What is required: Please copy every line of the data in which the string "width" appears.

Data for processing:
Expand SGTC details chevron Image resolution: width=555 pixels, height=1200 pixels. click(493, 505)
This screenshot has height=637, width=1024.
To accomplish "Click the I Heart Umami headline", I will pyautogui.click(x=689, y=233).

* * *

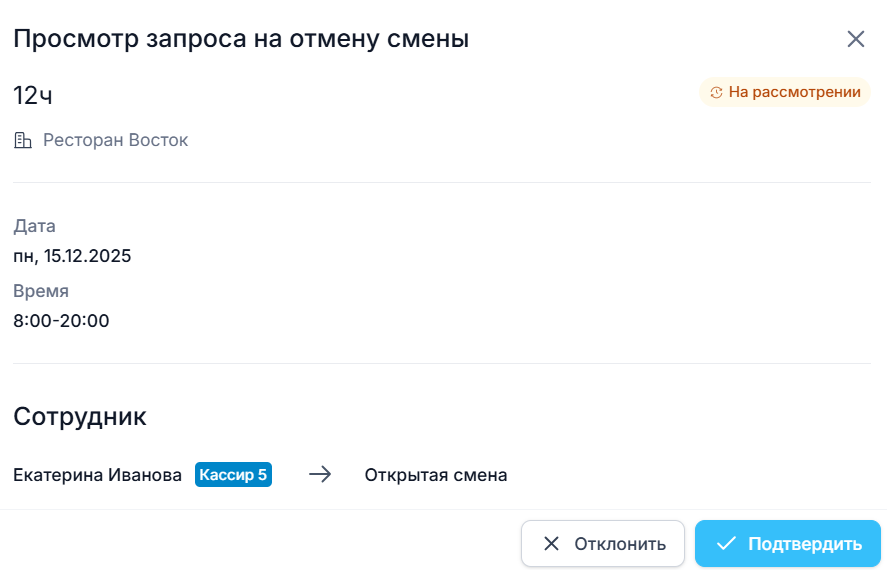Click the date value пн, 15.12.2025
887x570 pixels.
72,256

Expected output:
Expand SGTC details chevron Image resolution: width=555 pixels, height=1200 pixels. click(493, 505)
This screenshot has height=637, width=1024.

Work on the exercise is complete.